Updated: Nov 28, 2020
The Lincoln Futura is a concept car promoted by Ford's Lincoln brand, designed by Ford's lead stylists Bill Schmidt and John Najjar, and hand-built by Ghia in Turin, Italy — at a cost of $250,000 (equivalent to $2,400,000 in 2020). Displayed on the auto show circuit in 1955, the Futura was modified by George Barris into the Batmobile, for the 1966 TV series Batman.
The car's official public debut was on January 8, 1955, at the Chicago Auto Show; it had been shown to the press at the city's Congress Hotel on January 5. While being displayed elsewhere in the U.S. that spring, the Futura was seen by the country's television audience on Today ("The Today Show") on March 3, 1955. The Futura's styling was original by 1950s standards — with a double, clear-plastic canopy top, exaggerated hooded headlight pods, and very large, outward-canted tailfins. Nevertheless, the Futura had a complete powertrain and was fully operable, in contrast to many show cars. Its original color was white, and was one of the first pearlescent color treatments, using ground pearl to achieve the paint effect. The Futura was powered by a 368 cubic inch Lincoln engine and powertrain; the chassis derived from a Continental Mark II.

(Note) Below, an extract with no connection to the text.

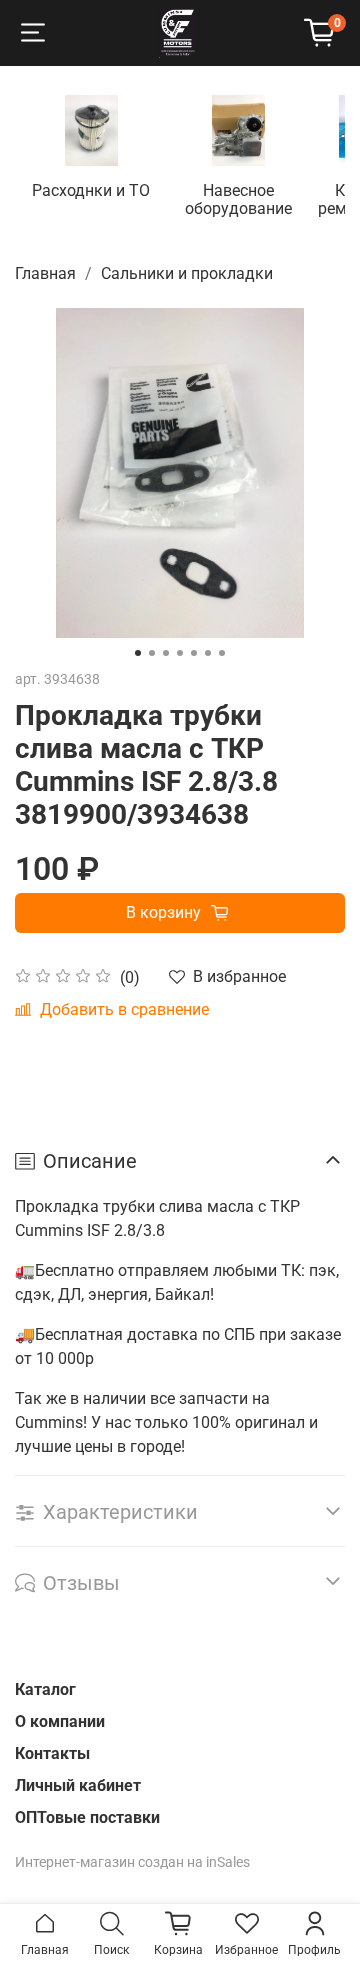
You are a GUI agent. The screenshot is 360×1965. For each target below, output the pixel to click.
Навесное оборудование (238, 199)
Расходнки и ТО (91, 190)
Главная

The Futura was a success as a show car, garnering favorable publicity for Ford. It was released as a model kit and a toy, and, in a much more subdued form, its headlight and tailfin motifs would appear on production Lincolns for 1956 and 1957, such as the Lincoln Premiere and Lincoln Capri. The concave front grille inspired the grille on the 1960 Mercury Monterey and the 1960 Ford Galaxie.
The Futura played a prominent part in the 1959 movie It Started with a Kiss, starring Debbie Reynolds and Glenn Ford. For the movie, it was painted red, as the white pearlescent finish did not photograph well.
The red-painted car is also seen in Ford's 1961 promotional film "The Secret Door." The film's looking inside Ford's Styling Center includes footage of the Futura on the test track and in the wind tunnel.
The concept car was subsequently sold to auto customizer George Barris. Having originally cost $250,000, the Futura was sold to Barris for $1.00 and "other valuable consideration" by Ford Motor Company. As the car was never titled and was therefore uninsurable, it was parked behind Barris' shop, sitting idle and deteriorating for several years.
The Lincoln Futura was also included in DLC: Vegas Pack of Mafia II as "Jefferson Futura".
The 1994 NBC TV series VIPER featured a red 1955 Lincoln Futura called "The Baxley". Season 1 Episode 8. The car creator stole it after it was recovered by construction workers. There was quite a bit of film featuring the vehicle. Even a chase between the VIPER Defender and the Futura. There is a youtube video available of the chase.